In the case of physical restrictions, we find checkpoints, the separation wall[3], roads  which are closed or which cannot be used by certain individuals or vehicles, access forbidden to certain areas, such as “military zones” etc. Special attention has to be paid to Hebrón, whose level of restictions deserves a whole article

The administrative restrictions come in the form of the obligation to get permits. The Palestinians need to have the consent of the State of Israel to travel anywhere beyond their town; to go or live near the wall; to work in Israel or  in the settlements; to import or export goods; to use vehicles in certain roads; to build housing; to invest in business or set up new companies, etc. These limitations result in a huge waste of time and money, which seriously hinders them from leading a normal life.

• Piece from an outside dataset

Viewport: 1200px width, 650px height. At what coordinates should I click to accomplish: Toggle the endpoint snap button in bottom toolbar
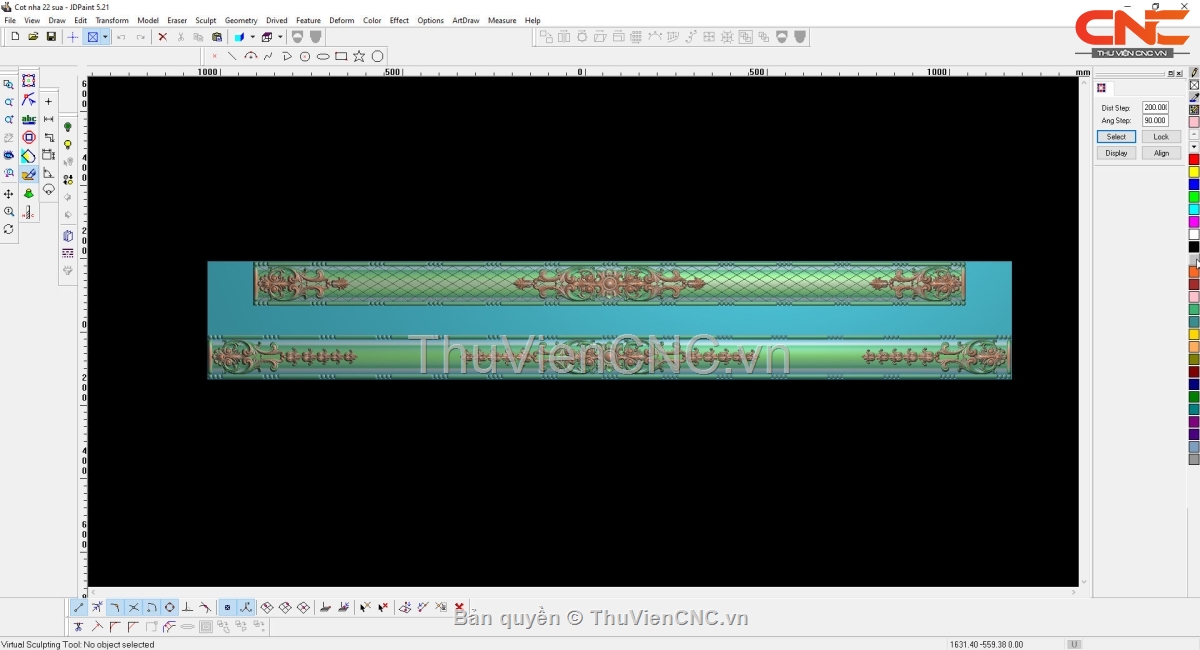79,607
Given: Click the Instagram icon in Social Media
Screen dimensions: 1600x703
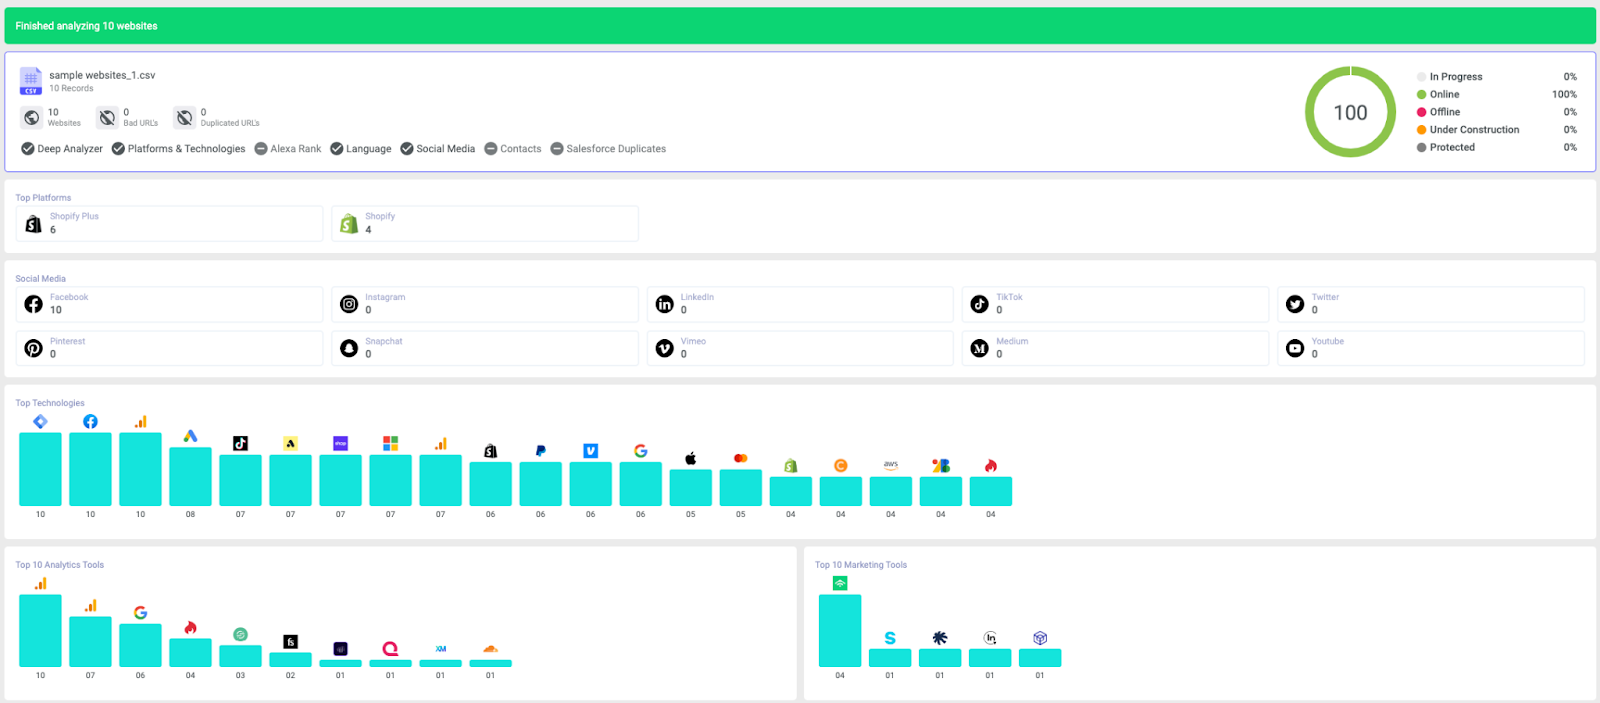Looking at the screenshot, I should click(x=349, y=304).
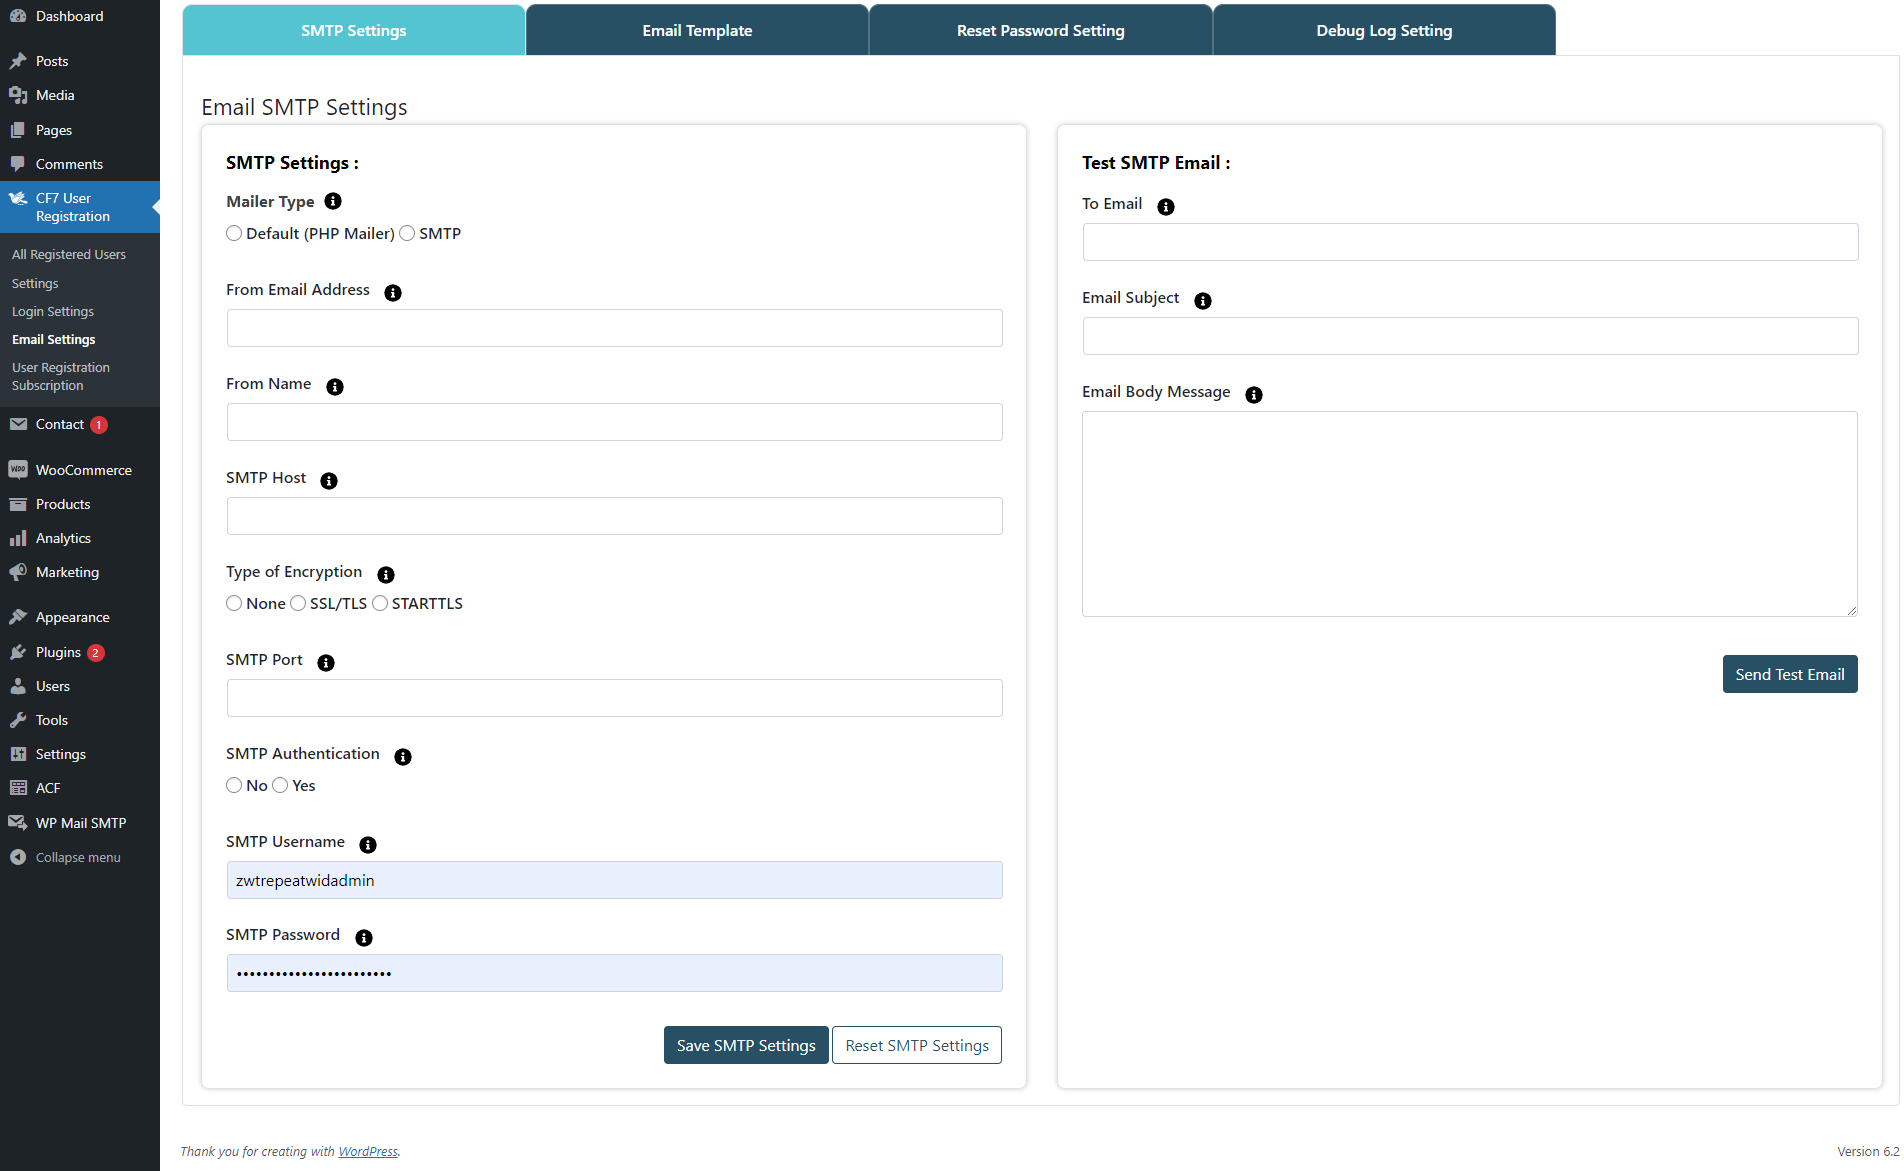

As the Palestinian society is a patriarchal society with large gender  inequalities, the consequences of these barriers are not fairly distributed and are even more limiting to the Palestinian women: to access health care, the labour market or simple mobility to avoid “putting their reputation at risk” in the event of a body searches at checkpoints.

In practice, that also means segregation as you will face some annoyances to socialize with Palestinians who have not Israeli ID o especial permit; for example it will make impossible to invite them for dinner to my place in Jerusalem or to pick me up in Jerusalem in the logical route from Ramallah to Bethlehem (although according to the international treaties Jerusalmen is considered “international territory” , in practice is treated as area C under the administrative and military control of Israel).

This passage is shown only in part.